Não te quero ter porque em meu ser tudo estaria terminado.
Quero só que surjas em mim como a fé nos desesperados
Para que eu possa levar uma gota de orvalho nesta terra amaldiçoada
Que ficou sobre a minha carne como nódoa do passado.
Eu deixarei... tu irás e encostarás a tua face em outra face.
Teus dedos enlaçarão outros dedos e tu desabrocharás para a madrugada.
Mas tu não saberás que quem te colheu fui eu, porque eu fui o grande íntimo da noite.
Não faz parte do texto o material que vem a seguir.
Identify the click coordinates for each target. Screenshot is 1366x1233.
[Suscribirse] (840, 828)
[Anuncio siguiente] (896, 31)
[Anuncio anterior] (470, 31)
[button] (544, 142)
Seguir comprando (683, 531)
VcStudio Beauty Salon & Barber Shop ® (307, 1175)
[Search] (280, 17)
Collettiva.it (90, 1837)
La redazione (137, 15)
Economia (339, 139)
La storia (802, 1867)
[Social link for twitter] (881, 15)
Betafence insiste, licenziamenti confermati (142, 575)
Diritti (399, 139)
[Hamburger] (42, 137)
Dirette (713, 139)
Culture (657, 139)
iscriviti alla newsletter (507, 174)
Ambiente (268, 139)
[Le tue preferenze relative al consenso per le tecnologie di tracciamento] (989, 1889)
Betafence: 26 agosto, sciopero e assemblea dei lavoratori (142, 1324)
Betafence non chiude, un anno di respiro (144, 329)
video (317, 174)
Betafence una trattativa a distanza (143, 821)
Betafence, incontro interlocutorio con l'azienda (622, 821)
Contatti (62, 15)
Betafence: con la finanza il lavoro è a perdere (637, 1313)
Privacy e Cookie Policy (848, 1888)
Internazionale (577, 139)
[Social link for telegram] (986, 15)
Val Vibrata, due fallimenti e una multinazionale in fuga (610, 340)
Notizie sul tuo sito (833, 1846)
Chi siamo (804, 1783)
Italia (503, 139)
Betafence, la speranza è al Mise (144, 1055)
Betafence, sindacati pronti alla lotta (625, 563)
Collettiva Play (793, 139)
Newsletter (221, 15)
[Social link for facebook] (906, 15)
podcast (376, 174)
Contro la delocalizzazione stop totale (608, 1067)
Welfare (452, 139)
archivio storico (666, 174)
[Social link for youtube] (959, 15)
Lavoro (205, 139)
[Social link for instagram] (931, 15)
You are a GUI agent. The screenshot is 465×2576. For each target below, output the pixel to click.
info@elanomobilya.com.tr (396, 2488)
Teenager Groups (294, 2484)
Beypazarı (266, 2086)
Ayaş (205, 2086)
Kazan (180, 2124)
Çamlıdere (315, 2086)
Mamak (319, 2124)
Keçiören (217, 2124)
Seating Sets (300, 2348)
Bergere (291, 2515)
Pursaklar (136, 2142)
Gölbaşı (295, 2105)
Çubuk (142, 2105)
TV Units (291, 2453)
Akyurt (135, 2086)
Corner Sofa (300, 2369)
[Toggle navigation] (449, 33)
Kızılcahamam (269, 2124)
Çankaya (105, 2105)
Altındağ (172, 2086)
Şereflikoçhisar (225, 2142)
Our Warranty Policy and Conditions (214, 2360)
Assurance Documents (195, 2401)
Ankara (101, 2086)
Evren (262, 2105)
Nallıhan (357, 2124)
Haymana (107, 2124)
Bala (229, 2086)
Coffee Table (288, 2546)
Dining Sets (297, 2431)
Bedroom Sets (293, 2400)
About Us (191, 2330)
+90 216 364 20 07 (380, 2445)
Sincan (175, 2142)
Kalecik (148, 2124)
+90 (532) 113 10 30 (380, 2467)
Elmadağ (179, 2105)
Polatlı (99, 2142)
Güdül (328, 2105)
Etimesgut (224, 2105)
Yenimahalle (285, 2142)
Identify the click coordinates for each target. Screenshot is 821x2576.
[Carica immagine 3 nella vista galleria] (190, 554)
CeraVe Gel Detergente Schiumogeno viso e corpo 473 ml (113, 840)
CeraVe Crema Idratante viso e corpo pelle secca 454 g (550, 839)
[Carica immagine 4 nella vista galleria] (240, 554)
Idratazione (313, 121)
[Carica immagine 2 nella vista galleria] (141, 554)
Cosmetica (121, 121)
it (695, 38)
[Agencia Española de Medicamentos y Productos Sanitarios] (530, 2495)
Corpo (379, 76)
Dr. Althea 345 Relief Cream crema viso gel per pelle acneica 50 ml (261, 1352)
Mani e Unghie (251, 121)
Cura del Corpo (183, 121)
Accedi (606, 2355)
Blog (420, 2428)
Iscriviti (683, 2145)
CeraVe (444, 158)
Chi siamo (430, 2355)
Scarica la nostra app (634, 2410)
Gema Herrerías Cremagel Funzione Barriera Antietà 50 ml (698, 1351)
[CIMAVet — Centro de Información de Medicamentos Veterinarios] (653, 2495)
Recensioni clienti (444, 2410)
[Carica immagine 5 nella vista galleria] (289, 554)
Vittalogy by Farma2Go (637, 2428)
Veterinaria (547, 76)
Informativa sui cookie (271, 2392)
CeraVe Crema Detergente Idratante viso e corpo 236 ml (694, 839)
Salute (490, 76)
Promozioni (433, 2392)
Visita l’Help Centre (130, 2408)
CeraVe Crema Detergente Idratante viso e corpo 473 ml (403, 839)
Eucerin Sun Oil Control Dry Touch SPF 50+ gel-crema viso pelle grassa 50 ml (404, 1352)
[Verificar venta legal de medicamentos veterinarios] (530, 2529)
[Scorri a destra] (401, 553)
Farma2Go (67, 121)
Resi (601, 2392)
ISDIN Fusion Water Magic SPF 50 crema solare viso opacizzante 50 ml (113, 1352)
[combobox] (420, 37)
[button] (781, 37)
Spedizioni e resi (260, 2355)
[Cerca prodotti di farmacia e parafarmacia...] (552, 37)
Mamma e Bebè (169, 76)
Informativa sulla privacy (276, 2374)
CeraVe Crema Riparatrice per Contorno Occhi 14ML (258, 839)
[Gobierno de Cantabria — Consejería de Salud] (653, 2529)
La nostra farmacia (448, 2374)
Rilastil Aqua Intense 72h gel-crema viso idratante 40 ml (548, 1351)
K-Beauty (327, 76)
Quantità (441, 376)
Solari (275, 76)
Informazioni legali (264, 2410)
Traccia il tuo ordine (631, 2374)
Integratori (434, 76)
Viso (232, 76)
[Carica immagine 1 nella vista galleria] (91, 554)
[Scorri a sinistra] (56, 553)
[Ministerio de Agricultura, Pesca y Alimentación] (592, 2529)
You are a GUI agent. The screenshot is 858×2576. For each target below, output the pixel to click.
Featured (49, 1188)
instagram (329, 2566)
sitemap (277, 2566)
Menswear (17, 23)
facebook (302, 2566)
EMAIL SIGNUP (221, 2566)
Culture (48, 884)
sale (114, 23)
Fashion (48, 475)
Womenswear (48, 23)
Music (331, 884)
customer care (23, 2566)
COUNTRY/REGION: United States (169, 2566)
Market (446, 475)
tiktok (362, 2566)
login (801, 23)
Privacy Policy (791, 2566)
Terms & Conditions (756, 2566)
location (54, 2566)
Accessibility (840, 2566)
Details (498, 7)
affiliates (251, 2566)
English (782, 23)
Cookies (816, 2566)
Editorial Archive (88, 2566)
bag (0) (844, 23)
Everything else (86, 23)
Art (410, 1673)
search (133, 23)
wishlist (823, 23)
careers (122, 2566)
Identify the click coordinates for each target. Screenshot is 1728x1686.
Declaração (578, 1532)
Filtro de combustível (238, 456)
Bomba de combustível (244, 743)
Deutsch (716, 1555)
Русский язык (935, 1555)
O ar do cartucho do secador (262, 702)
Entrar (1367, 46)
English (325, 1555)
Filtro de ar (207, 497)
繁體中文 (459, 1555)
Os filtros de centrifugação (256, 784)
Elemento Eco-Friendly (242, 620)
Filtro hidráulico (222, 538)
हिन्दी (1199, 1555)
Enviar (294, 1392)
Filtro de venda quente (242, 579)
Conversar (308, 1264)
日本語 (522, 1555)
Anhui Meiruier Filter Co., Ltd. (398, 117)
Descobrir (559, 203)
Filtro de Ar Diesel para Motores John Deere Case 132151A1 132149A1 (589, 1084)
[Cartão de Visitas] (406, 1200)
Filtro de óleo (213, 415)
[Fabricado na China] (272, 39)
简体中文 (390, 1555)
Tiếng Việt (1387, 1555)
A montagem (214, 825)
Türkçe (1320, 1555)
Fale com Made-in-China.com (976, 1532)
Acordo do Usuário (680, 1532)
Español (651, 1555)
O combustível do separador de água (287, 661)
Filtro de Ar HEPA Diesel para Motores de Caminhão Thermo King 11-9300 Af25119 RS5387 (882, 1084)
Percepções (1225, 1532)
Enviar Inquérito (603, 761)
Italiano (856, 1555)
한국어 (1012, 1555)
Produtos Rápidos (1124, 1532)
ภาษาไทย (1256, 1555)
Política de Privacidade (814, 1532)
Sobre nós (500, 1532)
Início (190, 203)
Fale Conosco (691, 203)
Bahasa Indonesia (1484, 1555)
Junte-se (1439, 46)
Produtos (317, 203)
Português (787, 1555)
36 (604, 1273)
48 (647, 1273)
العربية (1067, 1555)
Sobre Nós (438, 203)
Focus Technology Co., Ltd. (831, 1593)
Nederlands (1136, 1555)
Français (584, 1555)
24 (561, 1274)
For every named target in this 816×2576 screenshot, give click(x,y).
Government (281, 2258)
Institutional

Porque eu encostei minha face na face da noite e ouvi a tua fala amorosa.
Porque meus dedos enlaçaram os dedos da névoa suspensos no espaço.
E eu trouxe até mim a misteriosa essência do teu abandono desordenado.
Eu ficarei só como os veleiros nos pontos silenciosos.
Mas eu te possuirei como ninguém porque poderei partir.
E todas as lamentações do mar, do vento, do céu, das aves, das estrelas.
Serão a tua voz presente, a tua voz ausente, a tua voz serenizada.